== What to produce ==
From the first record below to the last, retype each one exactly.

Dataset entries:
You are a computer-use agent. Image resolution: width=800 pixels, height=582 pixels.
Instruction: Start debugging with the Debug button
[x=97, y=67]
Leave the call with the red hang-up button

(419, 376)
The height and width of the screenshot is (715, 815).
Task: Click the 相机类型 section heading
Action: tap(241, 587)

== Written answer ==
You are a computer-use agent. Image resolution: width=800 pixels, height=582 pixels.
Instruction: Start debugging with the Debug button
[x=97, y=67]
Leave the call with the red hang-up button

(419, 376)
The height and width of the screenshot is (715, 815).
Task: Click the 相机类型 section heading
Action: tap(241, 587)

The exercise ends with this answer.